Scribero ergo sum. I write poetry, novels, short stories, plays , opinionated blogs and film scripts in no particular order and with varying degrees of success. They generously bleed into each other like London’s seasons, occupying my thoughts with the fits and starts of a split personality.
I’ll never forget an editor at The Voice Newspaper telling me when I was working on the Young Voices column – ‘Its only words. Don’t get too attached.’ At this point, I had published my first novel and was studying law. ‘Don’t get too attached! Are you kidding me?

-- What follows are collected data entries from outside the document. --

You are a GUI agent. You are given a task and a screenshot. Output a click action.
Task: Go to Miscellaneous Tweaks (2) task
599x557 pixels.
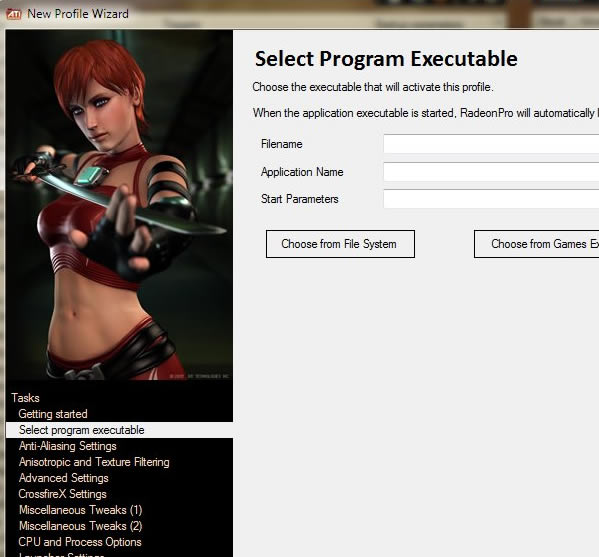tap(80, 526)
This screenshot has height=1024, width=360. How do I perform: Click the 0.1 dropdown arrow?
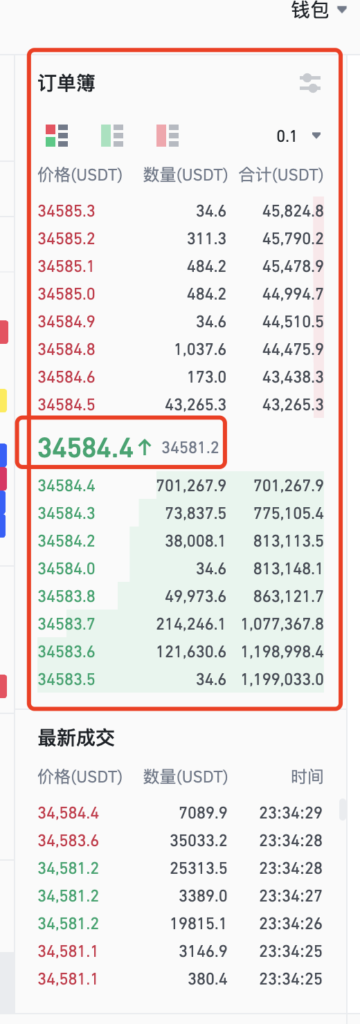(316, 136)
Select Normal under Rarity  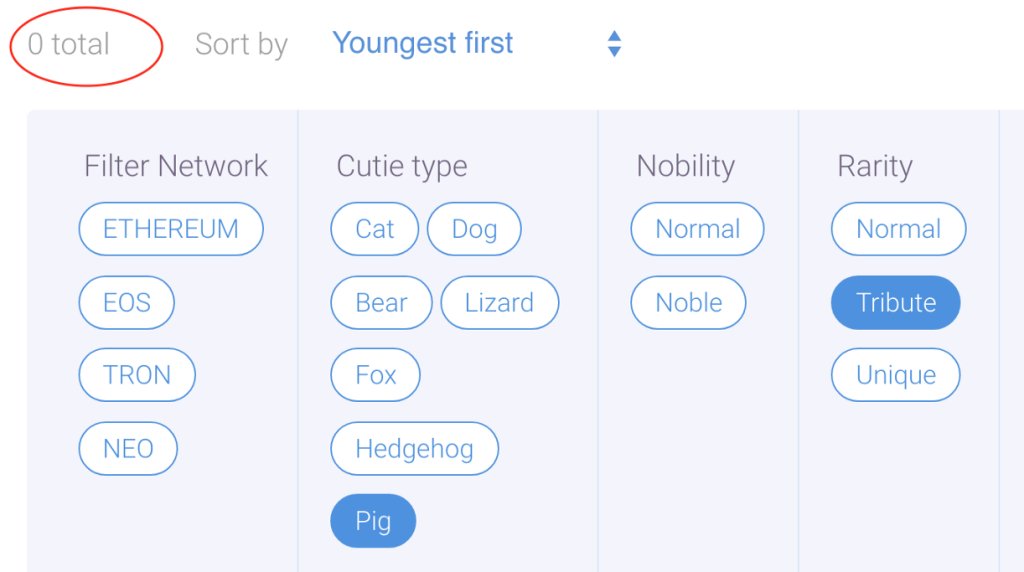click(x=898, y=229)
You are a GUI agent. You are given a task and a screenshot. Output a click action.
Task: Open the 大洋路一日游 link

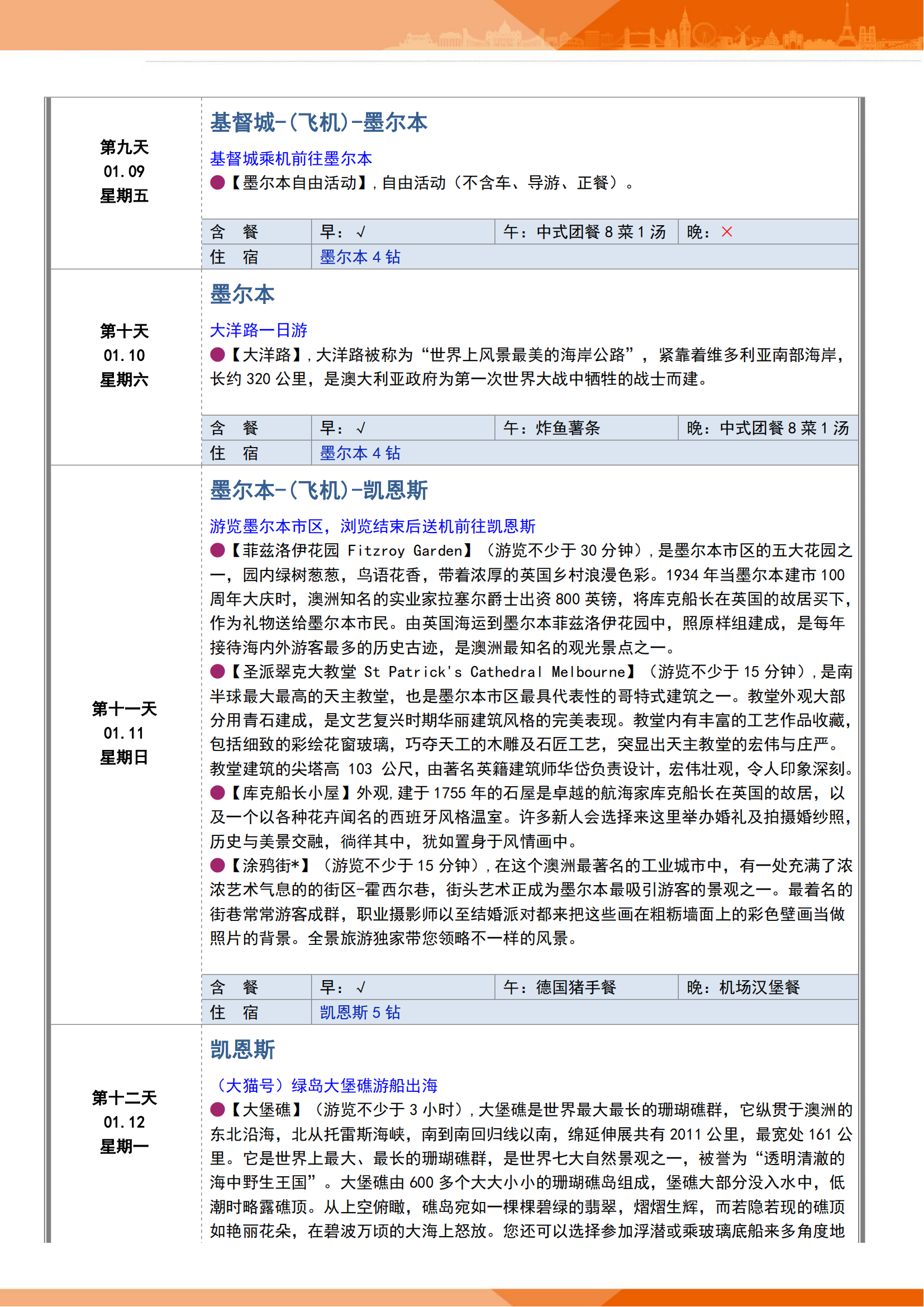tap(258, 330)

Ok. I’ll admit it. I’m too attached. The play in question is Michael X, which I wrote last year while working as writer in residence for Kensington and Chelsea. I found him in a dusty corner of the local studies section. An out of print autobiography that had lost its jacket. I took him home and fell in love. MX was the ultimate pimp and hustler who eventually became a political radical and truly terrible poet. He said what he thought, not necessarily what he ought. He charmed his way into women’s beds and onto the front pages of newspapers . Like a moth to a flame he courted attention until it killed him. He was convicted of murder and hung in 1976 then dumped in history’s garbage chute. He was the sort of person you could never read. Would he kiss you or kill you? Or both? This black British leader saw himself as starting a new civil rights movement in Britain similar to that taking place in America. He almost achieved it too, the most famous black man living in Britain in the 60’s. Unfortunately, people were so hung up on his gold-topped cane swinging, ring on every finger wearing, persona – their mouth gaped open – their ears snapped shut.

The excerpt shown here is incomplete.